The undersigned hereby grants to each such attorney-in-fact full power and
authority to do and perform any and every act and thing whatsoever requisite,
necessary, or proper to be done in the exercise of any of the rights and powers
herein granted, as fully to all intents and purposes as the undersigned might or
could do if personally present, with full power of substitution or revocation,
hereby ratifying and confirming all that such attorney-in-fact, or such
attorney-in-fact's substitute or substitutes, shall lawfully do or cause to be
done by virtue of this Power of Attorney and the rights and powers herein
granted.  The undersigned acknowledges that the foregoing attorneys-in-fact, in
serving in such capacity at the request of the undersigned, are not assuming,
nor is the Company assuming, any of the undersigned's responsibilities to comply
with Section 16 of the Securities Exchange Act of 1934, as amended, or Rule 144
promulgated under the Securities Act of 1933, as amended.

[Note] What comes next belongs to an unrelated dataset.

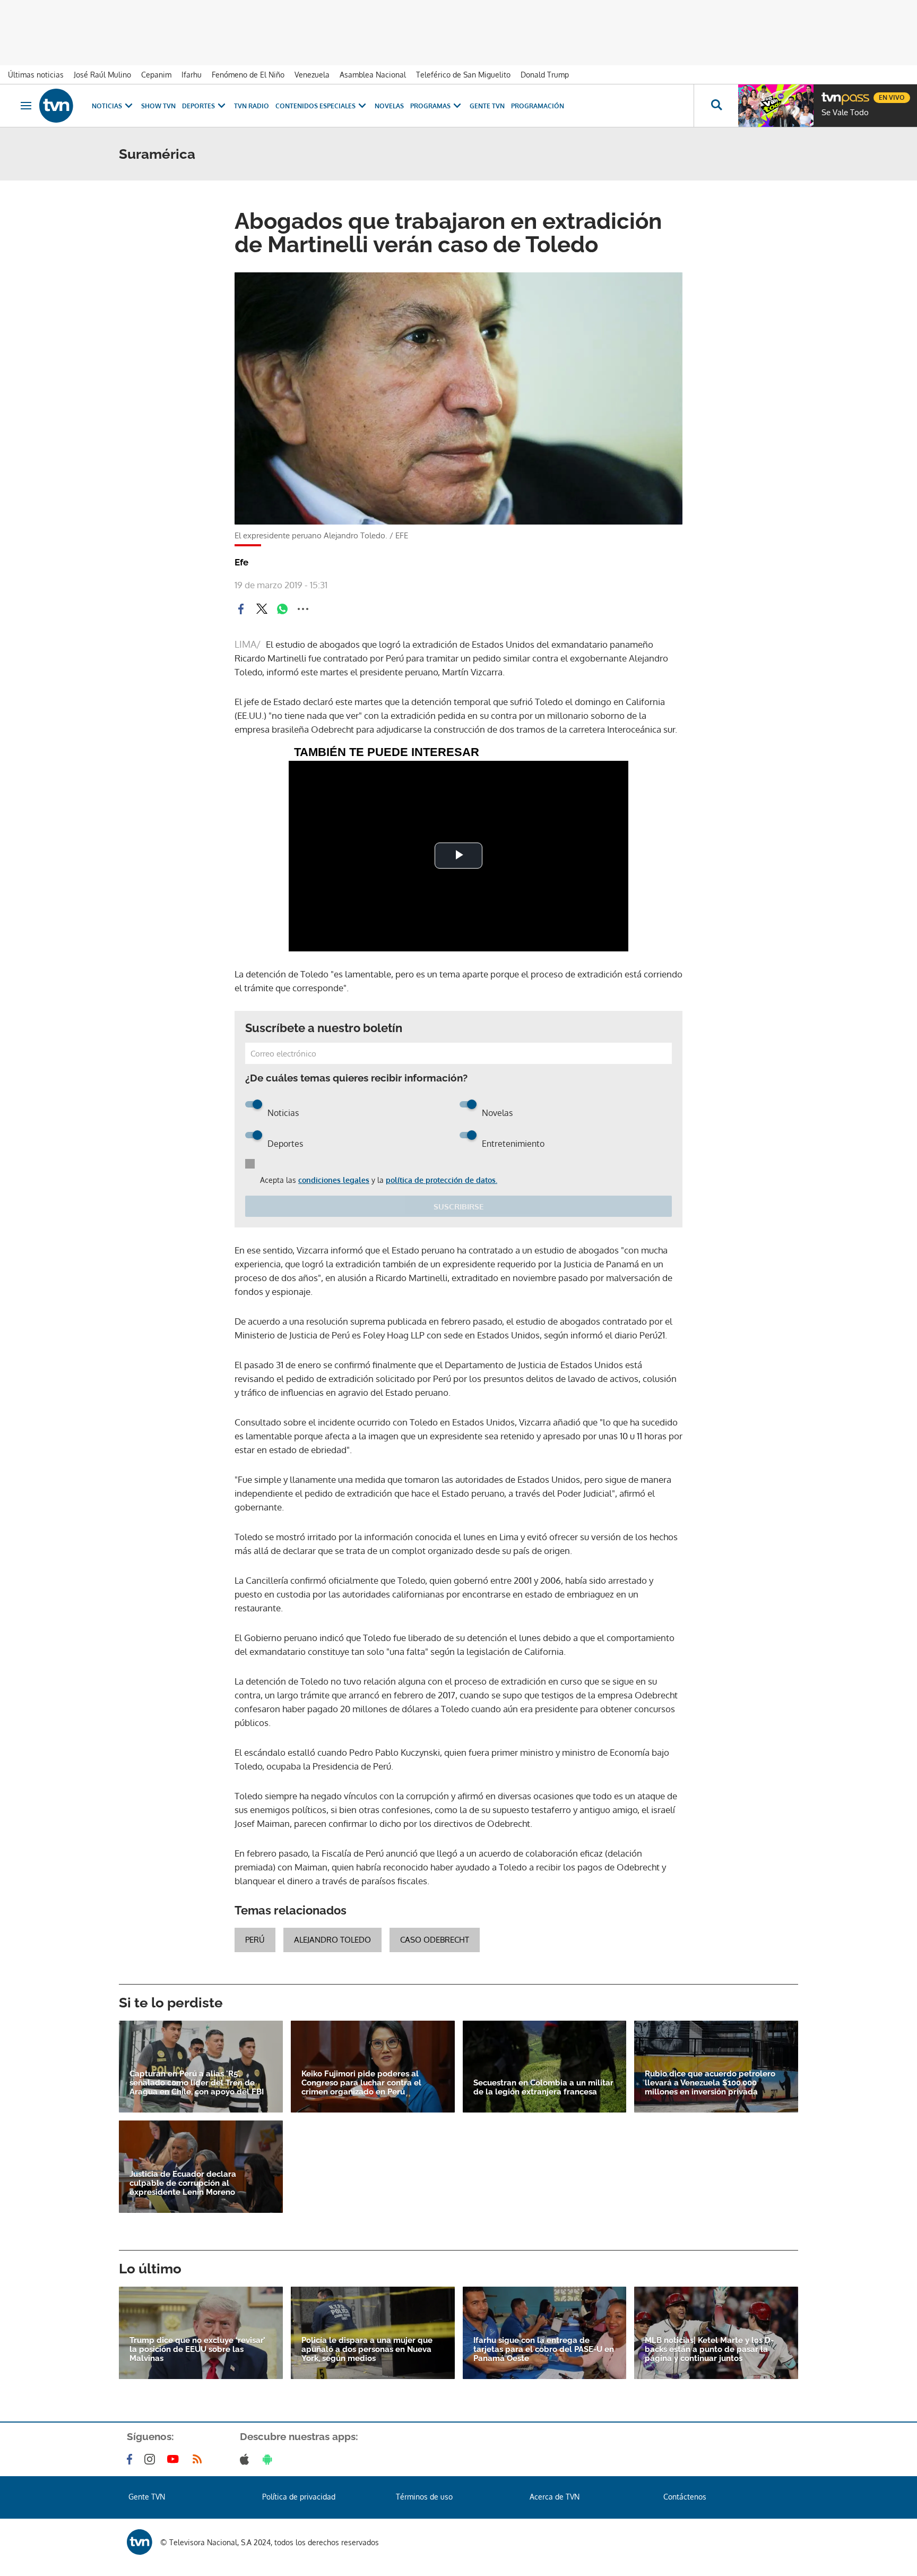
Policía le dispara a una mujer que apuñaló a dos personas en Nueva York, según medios (366, 2349)
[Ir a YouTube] (175, 2459)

This Power of Attorney shall remain in full force and effect until the
undersigned is no longer required to file Forms 3, 4, 5 and 144 with respect to
the undersigned's holdings of and transactions in securities issued by the
Company, unless earlier revoked by the undersigned in a signed writing delivered
to the foregoing attorneys-in-fact.

IN WITNESS WHEREOF, the undersigned has caused this Power of Attorney to be
executed as of this 8th day of September, 2016.